• **Record set**:
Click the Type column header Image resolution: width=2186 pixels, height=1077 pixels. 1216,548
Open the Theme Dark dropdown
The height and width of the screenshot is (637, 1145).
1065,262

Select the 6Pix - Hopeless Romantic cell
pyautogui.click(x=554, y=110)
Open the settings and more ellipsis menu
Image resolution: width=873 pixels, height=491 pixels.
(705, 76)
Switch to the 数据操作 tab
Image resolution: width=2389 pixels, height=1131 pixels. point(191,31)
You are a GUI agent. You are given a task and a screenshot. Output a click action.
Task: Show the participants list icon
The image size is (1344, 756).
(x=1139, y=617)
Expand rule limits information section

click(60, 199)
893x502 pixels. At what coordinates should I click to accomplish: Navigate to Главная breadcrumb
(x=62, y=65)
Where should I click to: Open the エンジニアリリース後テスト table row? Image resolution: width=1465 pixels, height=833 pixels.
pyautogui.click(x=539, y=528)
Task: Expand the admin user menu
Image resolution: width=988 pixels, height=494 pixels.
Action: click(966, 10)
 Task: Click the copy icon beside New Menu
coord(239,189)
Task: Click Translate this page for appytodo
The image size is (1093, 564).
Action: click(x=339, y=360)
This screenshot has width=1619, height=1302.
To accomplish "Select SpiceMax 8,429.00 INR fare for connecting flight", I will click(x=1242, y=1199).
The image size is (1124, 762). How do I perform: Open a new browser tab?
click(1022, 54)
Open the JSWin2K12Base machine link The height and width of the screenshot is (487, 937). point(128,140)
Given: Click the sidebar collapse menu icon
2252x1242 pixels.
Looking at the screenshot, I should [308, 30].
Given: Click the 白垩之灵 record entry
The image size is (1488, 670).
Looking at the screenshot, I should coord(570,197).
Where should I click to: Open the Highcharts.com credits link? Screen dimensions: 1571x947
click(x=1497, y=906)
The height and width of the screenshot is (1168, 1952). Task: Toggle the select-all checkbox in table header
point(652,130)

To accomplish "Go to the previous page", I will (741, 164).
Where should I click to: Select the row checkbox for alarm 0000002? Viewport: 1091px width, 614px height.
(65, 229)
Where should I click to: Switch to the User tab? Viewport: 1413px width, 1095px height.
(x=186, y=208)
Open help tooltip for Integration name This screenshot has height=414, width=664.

• **Exercise details**:
Copy every record exactly, with nothing added or dropped.

• **Solution to this problem**:
Click the Type column header Image resolution: width=2186 pixels, height=1077 pixels. 1216,548
Open the Theme Dark dropdown
The height and width of the screenshot is (637, 1145).
1065,262

Select the 6Pix - Hopeless Romantic cell
pyautogui.click(x=554, y=110)
Open the settings and more ellipsis menu
Image resolution: width=873 pixels, height=491 pixels.
(705, 76)
Switch to the 数据操作 tab
Image resolution: width=2389 pixels, height=1131 pixels. point(191,31)
You are a GUI agent. You are given a task and a screenshot. Output a click action.
Task: Show the participants list icon
The image size is (1344, 756).
(x=1139, y=617)
Expand rule limits information section

click(60, 199)
893x502 pixels. At what coordinates should I click to accomplish: Navigate to Главная breadcrumb
(x=62, y=65)
Where should I click to: Open the エンジニアリリース後テスト table row? Image resolution: width=1465 pixels, height=833 pixels.
pyautogui.click(x=539, y=528)
Task: Expand the admin user menu
Image resolution: width=988 pixels, height=494 pixels.
Action: click(966, 10)
 Task: Click the copy icon beside New Menu
coord(239,189)
Task: Click Translate this page for appytodo
The image size is (1093, 564).
Action: click(x=339, y=360)
This screenshot has width=1619, height=1302.
To accomplish "Select SpiceMax 8,429.00 INR fare for connecting flight", I will click(x=1242, y=1199).
The image size is (1124, 762). How do I perform: Open a new browser tab?
click(1022, 54)
Open the JSWin2K12Base machine link The height and width of the screenshot is (487, 937). point(128,140)
Given: Click the sidebar collapse menu icon
2252x1242 pixels.
Looking at the screenshot, I should [308, 30].
Given: Click the 白垩之灵 record entry
The image size is (1488, 670).
Looking at the screenshot, I should coord(570,197).
Where should I click to: Open the Highcharts.com credits link? Screen dimensions: 1571x947
click(x=1497, y=906)
The height and width of the screenshot is (1168, 1952). Task: Toggle the select-all checkbox in table header
point(652,130)

To accomplish "Go to the previous page", I will (741, 164).
Where should I click to: Select the row checkbox for alarm 0000002? Viewport: 1091px width, 614px height.
(65, 229)
Where should I click to: Switch to the User tab? Viewport: 1413px width, 1095px height.
(x=186, y=208)
Open help tooltip for Integration name This screenshot has height=414, width=664.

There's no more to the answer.